A Confederação Nacional das Associações de Pais (Confap) propôs hoje que as crianças passem a ter três professores para áreas distintas logo no 1º ciclo do ensino básico, o que corresponde a recomendações feitas pelo Conselho Nacional de Educação.
“A Confap defende que no 1º ciclo, logo a partir do seu 1º ano, deverá ter um professor de línguas, outro de matemática e outro de expressões, como a musical ou artística”, defendeu à agência Lusa o presidente da Confederação, Albino Almeida.
Um estudo do Conselho Nacional de Educação (CNE) divulgado ontem recomenda a fusão dos 1º e 2º ciclos do ensino básico (antigos escola primária e ciclo preparatório) para acabar com “transições bruscas”, com apenas um professor, progressivamente apoiado por outros docentes em pelo menos duas áreas.
Segundo o estudo “A Educação das crianças dos 0 aos 12 anos”, este ciclo de seis anos “visaria neutralizar as transições bruscas identificadas ao nível da relação dos alunos com o espaço-escola, as áreas e os tempos de organização do trabalho curricular, a afiliação dos professores, o seu papel de aluno e com o desenvolvimento gradual das competências esperadas”.

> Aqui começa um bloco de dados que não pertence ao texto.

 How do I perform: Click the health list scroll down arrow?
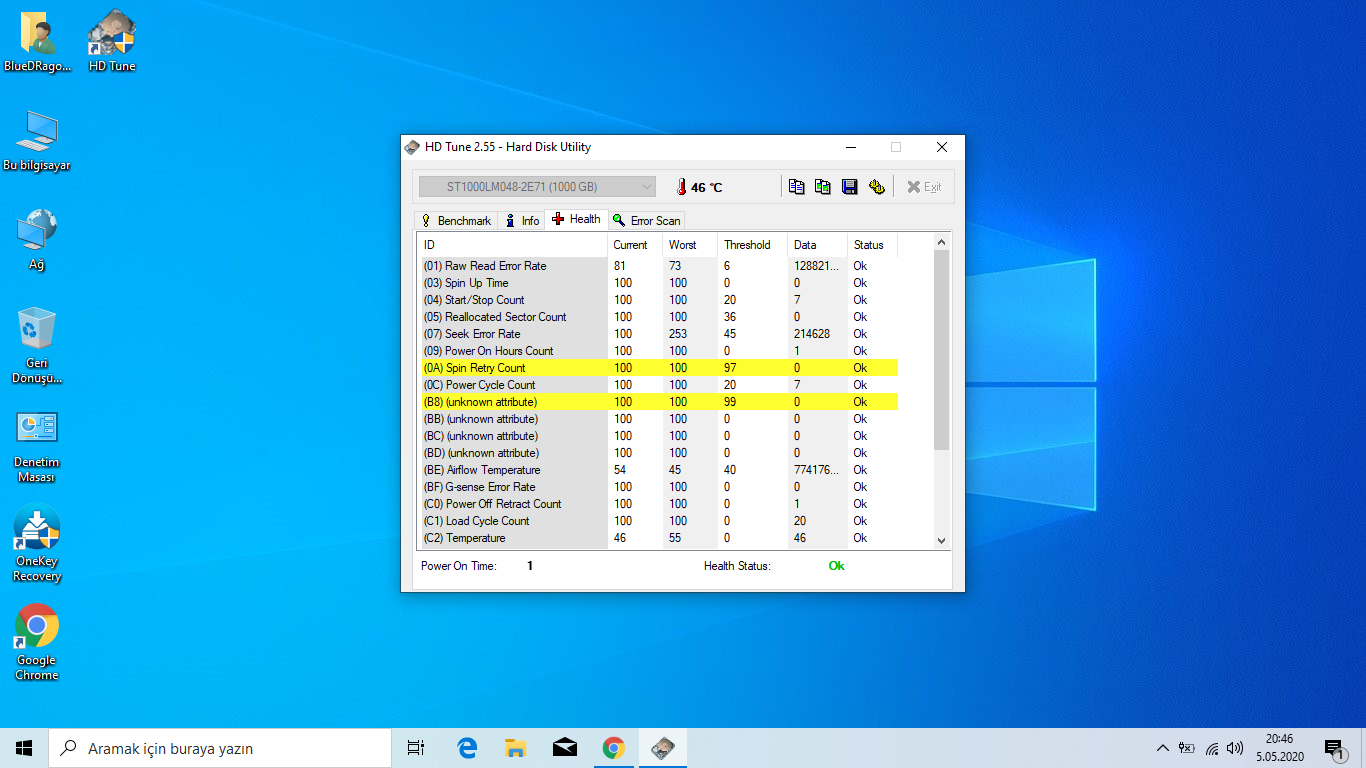pyautogui.click(x=941, y=540)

“O estudo indicia uma docência coadjuvada. A Confap concorda totalmente com os princípios do estudo, mas é preciso saber como isso vai ser aplicado e temos uma ideia própria sobre o assunto: a introdução de mais de um professor logo a partir do 1º ano do 1º ciclo”, acrescentou Albino Almeida.
Defendida passagem das creches para o sistema de ensino
Para a Confap o estudo aponta ainda para a integração das creches (zero aos 3 anos) no sistema educativo, deixando de pertencer ao sistema da segurança social, uma ideia que a organização defendeu pela primeira vez há dois meses.

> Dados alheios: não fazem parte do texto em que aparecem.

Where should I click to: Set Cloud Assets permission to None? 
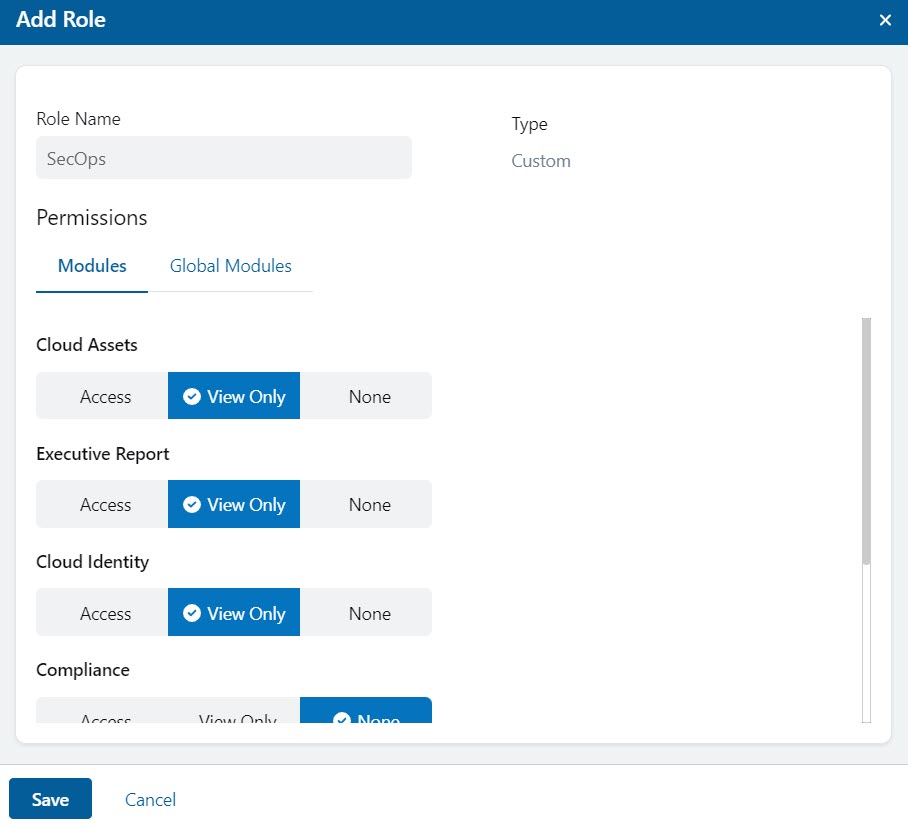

O responsável da confederação considerou ainda que o estudo do Conselho Nacional da Educação “poderá culminar em mais uma grande reforma educativa”.

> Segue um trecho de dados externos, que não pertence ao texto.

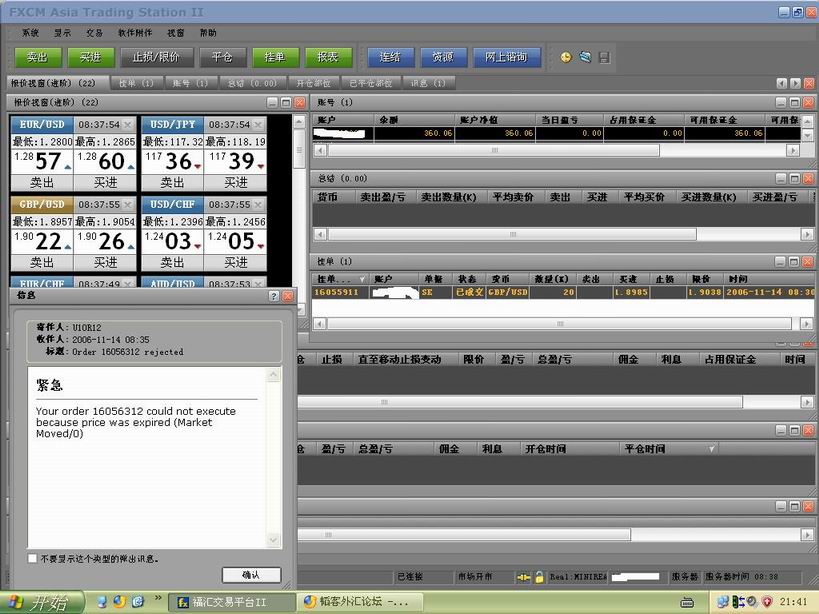Open the 止损/限价 stop/limit tool
The height and width of the screenshot is (614, 819).
click(x=156, y=57)
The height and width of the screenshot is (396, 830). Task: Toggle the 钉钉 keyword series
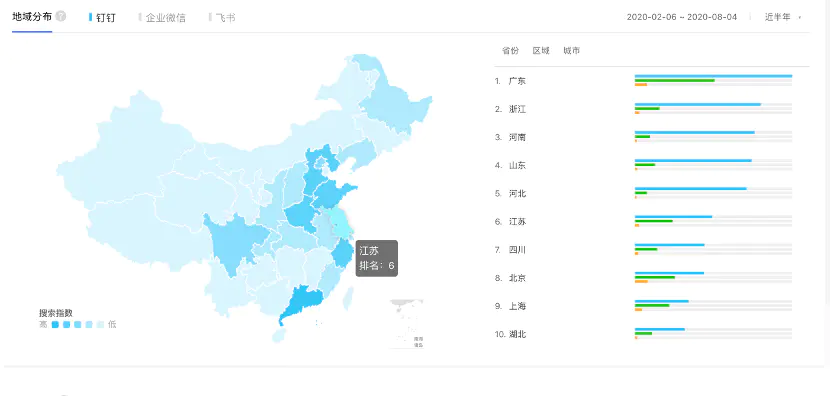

Os autores do estudo do CNE reconhecem que o modelo “ideal, mais interessante e mais flexível” para os 1º e 2º ciclos estaria assente em “equipas multidisciplinares”, lideradas por professores “especialmente vocacionados” para iniciar as crianças no domínio das literacias e professores mais orientados para o conhecimento disciplinar, embora ainda integrado.
“Este modelo permitiria articular a exigência da competência disciplinar face ao crescente desenvolvimento do conhecimento sem relegar para um plano secundário a importância do vínculo pedagógico, da relação de pessoalidade e do conhecimento interpessoal que a actual organização do ensino desestabiliza com a entrada do aluno no 2º ciclo do ensino básico”, lê-se no documento.
Isto porque, analisando a situação actual, os autores constatam que existe um “contraste violento e repentino entre o regime de monodocência do 1º ciclo e o regime de pluridocência do 2º, “contraste que é acentuado e intensificado pelas diferentes lógicas organizativas que estruturam o trabalho escolar”.